Render the data below as a Markdown table with the columns Row and Line, giving each non-blank line its own numbered row and skipping blank lines.

▼▼▼

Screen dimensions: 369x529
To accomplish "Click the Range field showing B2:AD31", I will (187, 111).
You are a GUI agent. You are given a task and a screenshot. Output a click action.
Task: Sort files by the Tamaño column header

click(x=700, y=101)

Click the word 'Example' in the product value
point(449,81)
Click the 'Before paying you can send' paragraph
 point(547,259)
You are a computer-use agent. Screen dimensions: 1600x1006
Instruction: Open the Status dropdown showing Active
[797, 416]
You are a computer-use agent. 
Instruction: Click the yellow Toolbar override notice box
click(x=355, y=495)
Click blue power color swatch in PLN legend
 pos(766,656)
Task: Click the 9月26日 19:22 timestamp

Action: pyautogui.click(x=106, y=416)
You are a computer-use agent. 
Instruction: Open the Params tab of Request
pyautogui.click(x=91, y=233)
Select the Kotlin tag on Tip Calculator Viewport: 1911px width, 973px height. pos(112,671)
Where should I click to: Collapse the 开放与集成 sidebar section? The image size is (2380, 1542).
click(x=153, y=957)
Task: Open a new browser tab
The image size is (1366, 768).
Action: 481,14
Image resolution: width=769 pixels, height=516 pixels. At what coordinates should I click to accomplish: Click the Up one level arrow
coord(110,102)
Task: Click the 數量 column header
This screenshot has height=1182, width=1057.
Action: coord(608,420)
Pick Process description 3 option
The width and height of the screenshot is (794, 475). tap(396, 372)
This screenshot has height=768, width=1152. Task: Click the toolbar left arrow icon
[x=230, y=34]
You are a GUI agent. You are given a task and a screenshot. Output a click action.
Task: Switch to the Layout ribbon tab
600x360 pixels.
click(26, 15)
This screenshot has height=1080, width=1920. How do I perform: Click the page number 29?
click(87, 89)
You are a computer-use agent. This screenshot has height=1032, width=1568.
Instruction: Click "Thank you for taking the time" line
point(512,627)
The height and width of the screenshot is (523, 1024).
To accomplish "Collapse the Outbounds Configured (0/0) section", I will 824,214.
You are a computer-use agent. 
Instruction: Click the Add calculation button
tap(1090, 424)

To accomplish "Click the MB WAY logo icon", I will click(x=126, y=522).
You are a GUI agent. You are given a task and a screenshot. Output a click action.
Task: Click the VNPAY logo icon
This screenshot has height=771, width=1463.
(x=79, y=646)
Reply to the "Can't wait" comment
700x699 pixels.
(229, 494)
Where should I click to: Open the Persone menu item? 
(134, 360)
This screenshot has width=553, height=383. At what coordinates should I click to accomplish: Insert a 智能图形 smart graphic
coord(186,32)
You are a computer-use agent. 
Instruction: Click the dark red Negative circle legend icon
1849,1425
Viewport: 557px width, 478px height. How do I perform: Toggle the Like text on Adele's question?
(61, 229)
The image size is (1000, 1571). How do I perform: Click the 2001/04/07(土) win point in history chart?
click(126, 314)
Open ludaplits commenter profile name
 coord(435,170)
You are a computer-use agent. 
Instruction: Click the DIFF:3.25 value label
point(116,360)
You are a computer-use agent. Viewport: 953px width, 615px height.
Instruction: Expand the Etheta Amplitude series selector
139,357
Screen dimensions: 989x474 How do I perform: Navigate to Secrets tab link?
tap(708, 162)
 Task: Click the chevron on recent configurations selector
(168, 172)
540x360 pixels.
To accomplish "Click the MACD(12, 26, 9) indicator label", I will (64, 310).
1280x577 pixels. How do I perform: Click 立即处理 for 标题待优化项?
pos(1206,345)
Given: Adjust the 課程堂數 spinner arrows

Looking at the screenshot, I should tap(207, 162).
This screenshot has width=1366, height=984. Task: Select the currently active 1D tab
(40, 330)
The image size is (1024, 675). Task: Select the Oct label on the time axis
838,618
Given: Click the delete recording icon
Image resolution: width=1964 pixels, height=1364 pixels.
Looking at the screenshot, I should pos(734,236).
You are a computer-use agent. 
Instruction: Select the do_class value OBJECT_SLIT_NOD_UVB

▲▲▲

SOLUTION TO THIS TASK:
| Row | Line |
|---|---|
| 1 | Screen dimensions: 369x529 |
| 2 | To accomplish "Click the Range field showing B2:AD31", I will (187, 111). |
| 3 | You are a GUI agent. You are given a task and a screenshot. Output a click action. |
| 4 | Task: Sort files by the Tamaño column header |
| 5 | click(x=700, y=101) |
| 6 | Click the word 'Example' in the product value |
| 7 | point(449,81) |
| 8 | Click the 'Before paying you can send' paragraph |
| 9 |  point(547,259) |
| 10 | You are a computer-use agent. Screen dimensions: 1600x1006 |
| 11 | Instruction: Open the Status dropdown showing Active |
| 12 | [797, 416] |
| 13 | You are a computer-use agent.  |
| 14 | Instruction: Click the yellow Toolbar override notice box |
| 15 | click(x=355, y=495) |
| 16 | Click blue power color swatch in PLN legend |
| 17 |  pos(766,656) |
| 18 | Task: Click the 9月26日 19:22 timestamp |
| 19 | Action: pyautogui.click(x=106, y=416) |
| 20 | You are a computer-use agent.  |
| 21 | Instruction: Open the Params tab of Request |
| 22 | pyautogui.click(x=91, y=233) |
| 23 | Select the Kotlin tag on Tip Calculator Viewport: 1911px width, 973px height. pos(112,671) |
| 24 | Where should I click to: Collapse the 开放与集成 sidebar section? The image size is (2380, 1542). |
| 25 | click(x=153, y=957) |
| 26 | Task: Open a new browser tab |
| 27 | The image size is (1366, 768). |
| 28 | Action: 481,14 |
| 29 | Image resolution: width=769 pixels, height=516 pixels. At what coordinates should I click to accomplish: Click the Up one level arrow |
| 30 | coord(110,102) |
| 31 | Task: Click the 數量 column header |
| 32 | This screenshot has height=1182, width=1057. |
| 33 | Action: coord(608,420) |
| 34 | Pick Process description 3 option |
| 35 | The width and height of the screenshot is (794, 475). tap(396, 372) |
| 36 | This screenshot has height=768, width=1152. Task: Click the toolbar left arrow icon |
| 37 | [x=230, y=34] |
| 38 | You are a GUI agent. You are given a task and a screenshot. Output a click action. |
| 39 | Task: Switch to the Layout ribbon tab |
| 40 | 600x360 pixels. |
| 41 | click(26, 15) |
| 42 | This screenshot has height=1080, width=1920. How do I perform: Click the page number 29? |
| 43 | click(87, 89) |
| 44 | You are a computer-use agent. This screenshot has height=1032, width=1568. |
| 45 | Instruction: Click "Thank you for taking the time" line |
| 46 | point(512,627) |
| 47 | The height and width of the screenshot is (523, 1024). |
| 48 | To accomplish "Collapse the Outbounds Configured (0/0) section", I will 824,214. |
| 49 | You are a computer-use agent.  |
| 50 | Instruction: Click the Add calculation button |
| 51 | tap(1090, 424) |
| 52 | To accomplish "Click the MB WAY logo icon", I will click(x=126, y=522). |
| 53 | You are a GUI agent. You are given a task and a screenshot. Output a click action. |
| 54 | Task: Click the VNPAY logo icon |
| 55 | This screenshot has height=771, width=1463. |
| 56 | (x=79, y=646) |
| 57 | Reply to the "Can't wait" comment |
| 58 | 700x699 pixels. |
| 59 | (229, 494) |
| 60 | Where should I click to: Open the Persone menu item?  |
| 61 | (134, 360) |
| 62 | This screenshot has width=553, height=383. At what coordinates should I click to accomplish: Insert a 智能图形 smart graphic |
| 63 | coord(186,32) |
| 64 | You are a computer-use agent.  |
| 65 | Instruction: Click the dark red Negative circle legend icon |
| 66 | 1849,1425 |
| 67 | Viewport: 557px width, 478px height. How do I perform: Toggle the Like text on Adele's question? |
| 68 | (61, 229) |
| 69 | The image size is (1000, 1571). How do I perform: Click the 2001/04/07(土) win point in history chart? |
| 70 | click(126, 314) |
| 71 | Open ludaplits commenter profile name |
| 72 |  coord(435,170) |
| 73 | You are a computer-use agent.  |
| 74 | Instruction: Click the DIFF:3.25 value label |
| 75 | point(116,360) |
| 76 | You are a computer-use agent. Viewport: 953px width, 615px height. |
| 77 | Instruction: Expand the Etheta Amplitude series selector |
| 78 | 139,357 |
| 79 | Screen dimensions: 989x474 How do I perform: Navigate to Secrets tab link? |
| 80 | tap(708, 162) |
| 81 |  Task: Click the chevron on recent configurations selector |
| 82 | (168, 172) |
| 83 | 540x360 pixels. |
| 84 | To accomplish "Click the MACD(12, 26, 9) indicator label", I will (64, 310). |
| 85 | 1280x577 pixels. How do I perform: Click 立即处理 for 标题待优化项? |
| 86 | pos(1206,345) |
| 87 | Given: Adjust the 課程堂數 spinner arrows |
| 88 | Looking at the screenshot, I should tap(207, 162). |
| 89 | This screenshot has width=1366, height=984. Task: Select the currently active 1D tab |
| 90 | (40, 330) |
| 91 | The image size is (1024, 675). Task: Select the Oct label on the time axis |
| 92 | 838,618 |
| 93 | Given: Click the delete recording icon |
| 94 | Image resolution: width=1964 pixels, height=1364 pixels. |
| 95 | Looking at the screenshot, I should pos(734,236). |
| 96 | You are a computer-use agent.  |
| 97 | Instruction: Select the do_class value OBJECT_SLIT_NOD_UVB |